#### MATERIAL FOR THIS TASK
■ ■ ■ ■ ■ ■ ■
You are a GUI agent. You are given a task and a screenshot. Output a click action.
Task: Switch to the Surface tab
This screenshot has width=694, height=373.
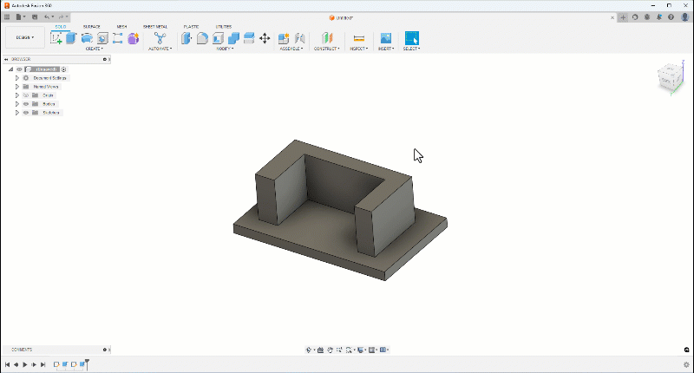(91, 27)
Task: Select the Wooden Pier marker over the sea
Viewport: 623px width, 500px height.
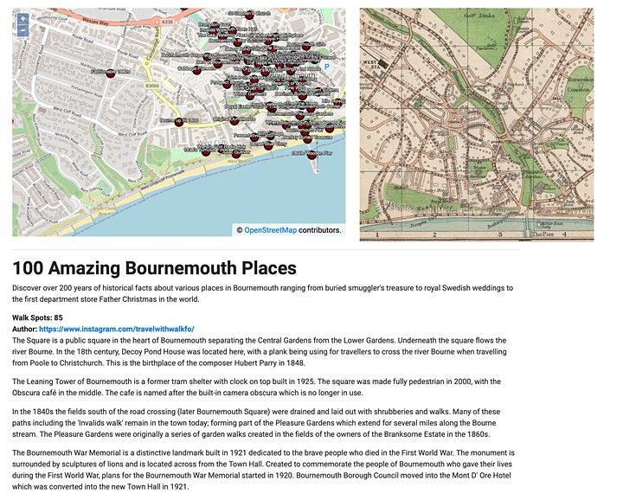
■ ■ ■ ■ ■ ■ ■
#### PROBLEM
Transcribe every record above exactly as written, leaving out any pictures.

#### TASK SOLUTION
You are a GUI agent. You are given a task and a screenshot. Output a click action.
Task: Switch to the Surface tab
This screenshot has width=694, height=373.
(91, 27)
Task: Select the Wooden Pier marker over the sea
Viewport: 623px width, 500px height.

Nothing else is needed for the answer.